> Exercise: Report how many lines in the entries below hold the word "chart". Your answer is that number alone.

> Material shown:
☆ ☆ ☆
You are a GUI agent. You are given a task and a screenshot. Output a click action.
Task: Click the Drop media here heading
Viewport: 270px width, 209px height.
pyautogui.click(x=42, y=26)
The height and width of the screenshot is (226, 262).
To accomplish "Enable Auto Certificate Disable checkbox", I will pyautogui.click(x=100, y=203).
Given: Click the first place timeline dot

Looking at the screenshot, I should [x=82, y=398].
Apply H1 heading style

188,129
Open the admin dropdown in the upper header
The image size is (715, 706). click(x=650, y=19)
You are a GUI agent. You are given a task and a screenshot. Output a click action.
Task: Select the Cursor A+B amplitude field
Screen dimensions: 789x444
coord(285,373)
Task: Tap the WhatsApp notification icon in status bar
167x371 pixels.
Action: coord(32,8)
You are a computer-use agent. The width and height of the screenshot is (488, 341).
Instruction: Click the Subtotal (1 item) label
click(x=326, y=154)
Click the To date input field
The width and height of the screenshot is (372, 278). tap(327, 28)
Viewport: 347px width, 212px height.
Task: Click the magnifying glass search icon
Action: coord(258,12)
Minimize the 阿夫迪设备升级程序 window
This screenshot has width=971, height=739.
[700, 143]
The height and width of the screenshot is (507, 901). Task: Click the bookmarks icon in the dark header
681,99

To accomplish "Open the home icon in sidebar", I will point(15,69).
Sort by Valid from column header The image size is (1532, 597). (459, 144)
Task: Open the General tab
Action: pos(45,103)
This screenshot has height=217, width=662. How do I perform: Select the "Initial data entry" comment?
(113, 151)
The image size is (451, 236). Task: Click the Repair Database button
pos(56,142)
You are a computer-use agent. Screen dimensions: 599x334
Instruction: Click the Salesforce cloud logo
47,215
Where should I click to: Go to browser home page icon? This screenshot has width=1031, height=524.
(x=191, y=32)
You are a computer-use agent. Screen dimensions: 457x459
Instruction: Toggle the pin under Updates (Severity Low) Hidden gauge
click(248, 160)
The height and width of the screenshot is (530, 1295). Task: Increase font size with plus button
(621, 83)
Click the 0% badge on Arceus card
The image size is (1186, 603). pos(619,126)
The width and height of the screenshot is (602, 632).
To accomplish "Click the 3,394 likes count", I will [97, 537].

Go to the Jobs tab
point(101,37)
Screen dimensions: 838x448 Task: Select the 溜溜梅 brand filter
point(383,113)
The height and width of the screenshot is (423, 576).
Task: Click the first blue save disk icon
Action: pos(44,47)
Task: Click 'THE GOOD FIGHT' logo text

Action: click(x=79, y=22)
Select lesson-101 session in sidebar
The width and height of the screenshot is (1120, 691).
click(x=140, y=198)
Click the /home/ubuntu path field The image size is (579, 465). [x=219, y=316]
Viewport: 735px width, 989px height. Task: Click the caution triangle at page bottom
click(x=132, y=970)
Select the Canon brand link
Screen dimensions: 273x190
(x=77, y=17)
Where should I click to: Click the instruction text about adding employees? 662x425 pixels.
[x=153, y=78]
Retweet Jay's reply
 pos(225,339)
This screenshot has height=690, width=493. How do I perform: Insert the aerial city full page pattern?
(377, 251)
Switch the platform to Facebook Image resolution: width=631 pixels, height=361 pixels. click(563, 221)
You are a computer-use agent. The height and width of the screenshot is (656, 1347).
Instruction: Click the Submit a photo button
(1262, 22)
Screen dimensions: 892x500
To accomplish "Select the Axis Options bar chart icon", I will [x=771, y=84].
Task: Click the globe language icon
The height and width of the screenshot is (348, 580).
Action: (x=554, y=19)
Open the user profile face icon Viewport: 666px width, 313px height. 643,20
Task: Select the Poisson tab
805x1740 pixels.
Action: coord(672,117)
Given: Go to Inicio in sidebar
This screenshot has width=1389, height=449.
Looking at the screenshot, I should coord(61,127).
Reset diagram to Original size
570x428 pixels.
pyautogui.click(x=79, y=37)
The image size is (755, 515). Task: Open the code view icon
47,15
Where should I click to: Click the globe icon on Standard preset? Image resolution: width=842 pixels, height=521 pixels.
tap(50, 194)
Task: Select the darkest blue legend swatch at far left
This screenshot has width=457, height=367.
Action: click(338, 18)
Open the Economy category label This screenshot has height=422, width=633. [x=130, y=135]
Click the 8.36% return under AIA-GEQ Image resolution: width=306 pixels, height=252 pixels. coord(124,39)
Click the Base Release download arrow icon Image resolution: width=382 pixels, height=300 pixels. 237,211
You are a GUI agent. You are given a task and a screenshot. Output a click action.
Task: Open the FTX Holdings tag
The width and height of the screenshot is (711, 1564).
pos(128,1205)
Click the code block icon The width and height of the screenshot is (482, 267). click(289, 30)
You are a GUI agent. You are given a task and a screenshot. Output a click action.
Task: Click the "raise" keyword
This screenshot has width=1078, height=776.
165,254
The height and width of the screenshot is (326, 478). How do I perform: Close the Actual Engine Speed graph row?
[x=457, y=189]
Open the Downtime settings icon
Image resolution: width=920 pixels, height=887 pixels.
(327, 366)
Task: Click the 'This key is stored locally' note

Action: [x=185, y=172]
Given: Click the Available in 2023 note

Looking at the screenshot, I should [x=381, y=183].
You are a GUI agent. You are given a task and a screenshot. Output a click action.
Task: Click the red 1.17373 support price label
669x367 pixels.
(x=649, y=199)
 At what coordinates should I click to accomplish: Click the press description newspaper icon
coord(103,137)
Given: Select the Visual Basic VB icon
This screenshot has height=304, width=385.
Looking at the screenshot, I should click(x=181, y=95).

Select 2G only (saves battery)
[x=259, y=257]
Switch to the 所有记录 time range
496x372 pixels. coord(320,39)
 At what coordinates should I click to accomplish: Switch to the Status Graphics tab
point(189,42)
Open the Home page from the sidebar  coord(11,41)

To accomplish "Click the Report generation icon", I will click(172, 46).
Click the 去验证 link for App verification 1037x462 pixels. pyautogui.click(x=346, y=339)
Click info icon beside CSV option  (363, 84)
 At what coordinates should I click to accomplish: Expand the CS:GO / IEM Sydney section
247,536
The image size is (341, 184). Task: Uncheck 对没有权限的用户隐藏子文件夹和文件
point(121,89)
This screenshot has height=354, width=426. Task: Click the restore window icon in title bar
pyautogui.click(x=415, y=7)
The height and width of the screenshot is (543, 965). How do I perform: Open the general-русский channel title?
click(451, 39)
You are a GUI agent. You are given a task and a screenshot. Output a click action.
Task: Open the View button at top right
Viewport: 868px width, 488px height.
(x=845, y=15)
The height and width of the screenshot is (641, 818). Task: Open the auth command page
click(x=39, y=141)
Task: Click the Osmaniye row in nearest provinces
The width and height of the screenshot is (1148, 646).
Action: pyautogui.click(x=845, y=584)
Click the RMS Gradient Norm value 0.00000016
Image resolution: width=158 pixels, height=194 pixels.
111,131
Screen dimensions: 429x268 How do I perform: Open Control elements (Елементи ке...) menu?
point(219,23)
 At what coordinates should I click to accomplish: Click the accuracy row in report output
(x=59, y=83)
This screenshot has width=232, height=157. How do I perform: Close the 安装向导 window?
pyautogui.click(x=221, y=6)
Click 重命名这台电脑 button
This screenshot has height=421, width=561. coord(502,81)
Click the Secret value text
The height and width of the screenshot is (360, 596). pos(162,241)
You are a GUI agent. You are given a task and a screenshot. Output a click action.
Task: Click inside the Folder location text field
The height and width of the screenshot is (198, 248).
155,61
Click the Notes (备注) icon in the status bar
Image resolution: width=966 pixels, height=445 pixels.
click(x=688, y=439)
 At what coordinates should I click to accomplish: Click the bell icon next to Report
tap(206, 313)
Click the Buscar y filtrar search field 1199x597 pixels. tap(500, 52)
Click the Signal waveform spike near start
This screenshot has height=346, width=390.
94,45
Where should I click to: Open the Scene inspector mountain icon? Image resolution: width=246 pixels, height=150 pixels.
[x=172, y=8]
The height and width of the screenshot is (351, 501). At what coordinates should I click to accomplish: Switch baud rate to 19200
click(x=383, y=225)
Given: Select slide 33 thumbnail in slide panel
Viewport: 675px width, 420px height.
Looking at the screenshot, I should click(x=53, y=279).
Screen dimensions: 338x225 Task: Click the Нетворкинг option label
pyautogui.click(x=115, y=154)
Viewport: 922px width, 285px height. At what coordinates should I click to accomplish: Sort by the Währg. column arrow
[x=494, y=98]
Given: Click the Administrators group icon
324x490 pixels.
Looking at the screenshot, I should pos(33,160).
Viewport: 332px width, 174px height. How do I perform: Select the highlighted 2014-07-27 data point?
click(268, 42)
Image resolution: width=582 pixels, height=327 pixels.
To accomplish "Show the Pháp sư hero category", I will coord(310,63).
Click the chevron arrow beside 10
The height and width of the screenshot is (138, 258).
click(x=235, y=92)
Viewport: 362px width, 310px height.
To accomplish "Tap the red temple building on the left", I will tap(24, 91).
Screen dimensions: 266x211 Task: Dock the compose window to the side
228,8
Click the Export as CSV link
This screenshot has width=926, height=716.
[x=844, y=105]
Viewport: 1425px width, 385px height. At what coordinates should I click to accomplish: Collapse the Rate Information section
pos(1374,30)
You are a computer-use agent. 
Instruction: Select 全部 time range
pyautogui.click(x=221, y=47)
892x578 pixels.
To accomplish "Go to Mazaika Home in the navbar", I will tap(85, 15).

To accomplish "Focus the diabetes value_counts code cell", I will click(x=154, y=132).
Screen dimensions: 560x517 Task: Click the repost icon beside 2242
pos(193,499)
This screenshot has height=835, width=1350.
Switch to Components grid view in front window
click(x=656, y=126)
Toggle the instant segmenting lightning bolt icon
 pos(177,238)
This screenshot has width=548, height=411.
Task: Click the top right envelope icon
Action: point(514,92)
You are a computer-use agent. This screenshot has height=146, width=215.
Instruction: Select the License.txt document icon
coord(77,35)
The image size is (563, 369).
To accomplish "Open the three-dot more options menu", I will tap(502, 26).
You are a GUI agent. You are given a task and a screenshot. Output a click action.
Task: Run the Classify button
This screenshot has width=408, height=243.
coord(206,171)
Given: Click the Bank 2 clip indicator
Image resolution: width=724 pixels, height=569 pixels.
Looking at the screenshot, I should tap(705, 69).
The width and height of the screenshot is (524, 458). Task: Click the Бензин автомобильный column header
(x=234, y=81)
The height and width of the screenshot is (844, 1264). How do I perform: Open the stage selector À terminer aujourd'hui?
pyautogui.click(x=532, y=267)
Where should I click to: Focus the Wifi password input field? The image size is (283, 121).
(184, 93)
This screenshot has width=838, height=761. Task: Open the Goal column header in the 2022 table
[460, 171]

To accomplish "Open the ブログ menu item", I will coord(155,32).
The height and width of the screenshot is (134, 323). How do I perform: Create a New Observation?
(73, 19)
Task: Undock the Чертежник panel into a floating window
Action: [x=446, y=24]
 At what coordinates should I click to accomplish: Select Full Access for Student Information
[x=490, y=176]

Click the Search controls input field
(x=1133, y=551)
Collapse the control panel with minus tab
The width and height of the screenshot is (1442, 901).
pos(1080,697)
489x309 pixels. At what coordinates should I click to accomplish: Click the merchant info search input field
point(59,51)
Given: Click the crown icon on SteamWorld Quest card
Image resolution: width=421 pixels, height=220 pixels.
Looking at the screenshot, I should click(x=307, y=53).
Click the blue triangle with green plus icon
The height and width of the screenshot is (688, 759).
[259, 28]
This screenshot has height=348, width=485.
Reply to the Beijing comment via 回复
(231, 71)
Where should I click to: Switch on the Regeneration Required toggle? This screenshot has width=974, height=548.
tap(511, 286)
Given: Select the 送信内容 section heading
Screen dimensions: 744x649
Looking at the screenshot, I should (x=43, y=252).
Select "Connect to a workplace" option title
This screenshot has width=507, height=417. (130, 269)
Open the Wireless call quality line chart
☆ ☆ ☆
> Final answer: 2